The development of unconventional hydrocarbons has become a significant resource, leading to growth of worldwide oil and natural gas supplies. Hydraulic fracturing has been successfully employed for unconventional oil and gas recovery for decades. In recent years, the rapid progress of technology has led to reduced gas prices and a shift in focus to liquid extraction.
However, liquid flow, both in the wellbore and channels inside porous media or fractures, experiences more resistance compared to gas, resulting in significant pressure losses in the wellbore and fractures. Reservoir productivity also becomes more complex because of relative permeability effects. Forecasting production and estimating shale reserves is still not fully understood because of the limited knowledge of flow mechanics in ultralow-permeability rock.
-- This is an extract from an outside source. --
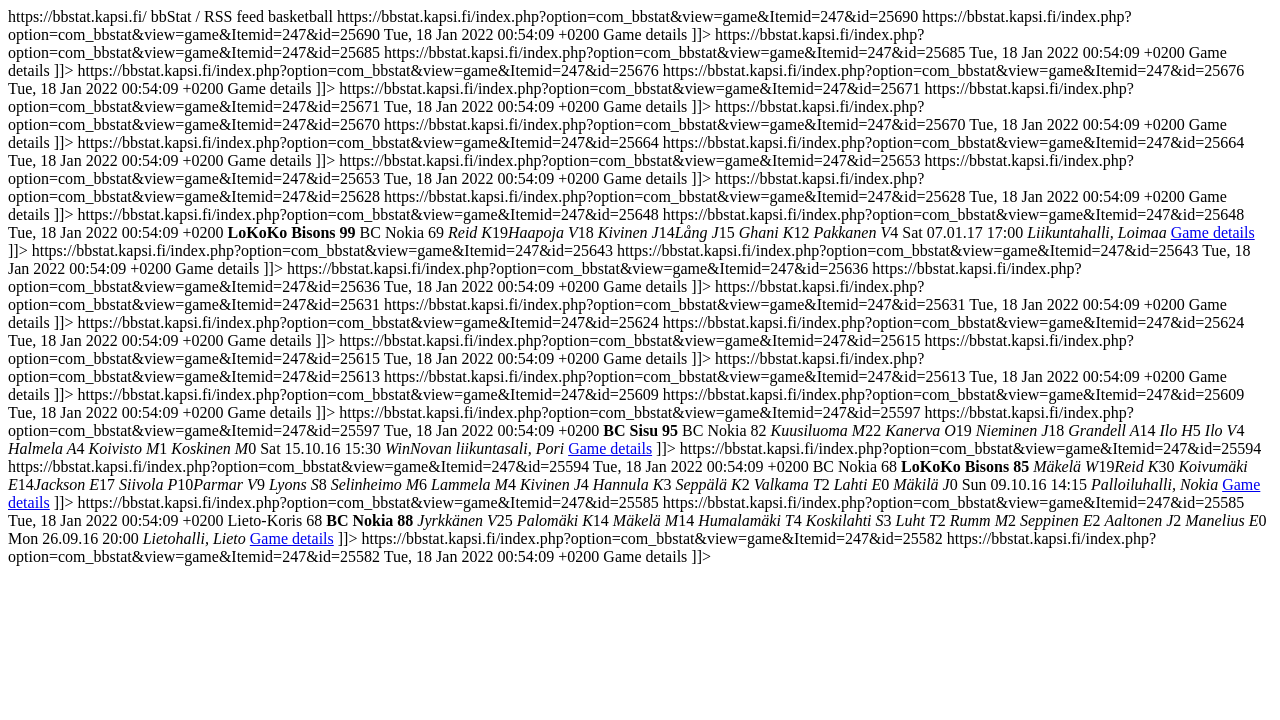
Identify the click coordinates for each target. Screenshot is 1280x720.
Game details (1213, 232)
Many analytical, semi-analytical, and numerical models have been developed to better understand flow in ultralow-permeability rocks and hydraulic fractures. Because analytical models only apply to mostly dry gas reservoirs, numerical reservoir simulation is generally believed to be the most rigorous and accurate method for liquid-rich formations. However, the drawbacks of using reservoir simulation are substantial. Some examples include the significant data requirements, level of expertise required to set up the model, and the demanding turnaround times for meeting the design, optimization, and decision-making cycle deadlines. Also, because each engineer is responsible for a large number of wells, full-scale three-dimensional (3D) reservoir modeling is impossible for a majority of wells.
Therefore, an approach is required that is less time-consuming than detailed reservoir simulation while still being sufficiently accurate to capture the physics of the process. It should be based on numerical modeling of multiphase flow in the interconnecting system of the wellbore and fractures, with the reservoir represented by a productivity index (PI) inflow model, as well as a physics-based pressure-volume-temperature (PVT) model for phase transition and phase equilibrium. The production decline and prediction should be analyzed based on reservoir depletion, relative permeabilities, and fracture conductivities.
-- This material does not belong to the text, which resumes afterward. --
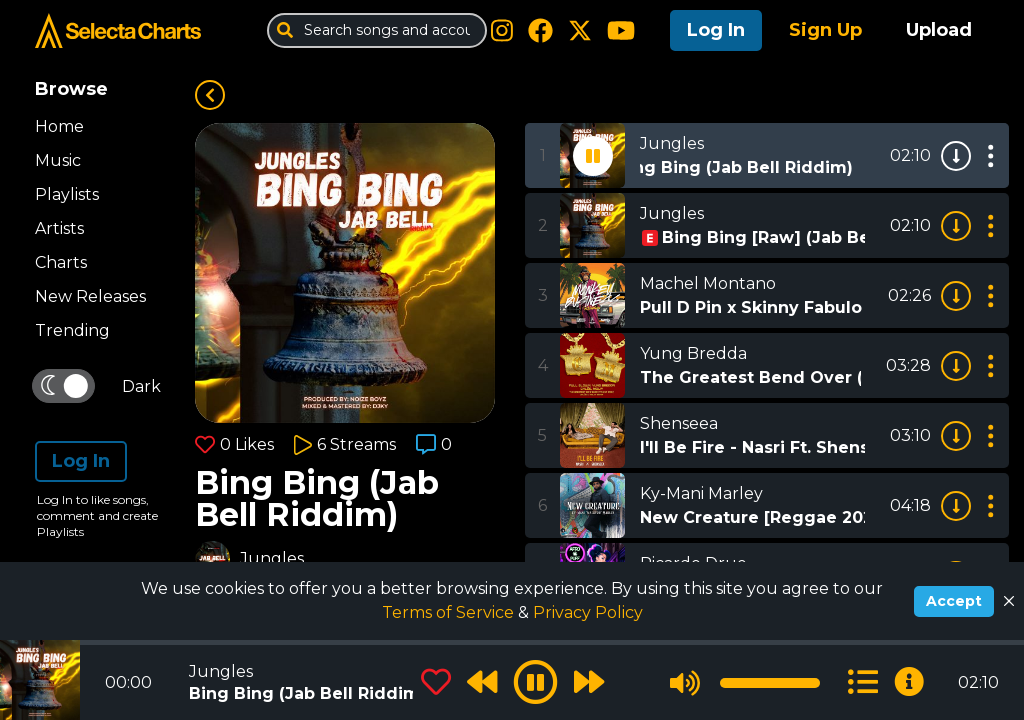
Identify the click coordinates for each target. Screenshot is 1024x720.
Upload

This paper describes a numerical fracture production model (FPM) based on the previously mentioned physics that can be used to simulate production resulting from reservoir depletion and analyze historical production data. The outcome of the model focuses on a few primary input parameters that are dedicated to predicting future production and quickly analyzing the parametric effects and economic value of fracture-stimulated condensate reservoirs. The model is validated using two commercially available software programs, as well as historical production data of an Eagle Ford play. The outputs are then used for history matching, sensitivity analysis, parameter optimization, and future production prediction.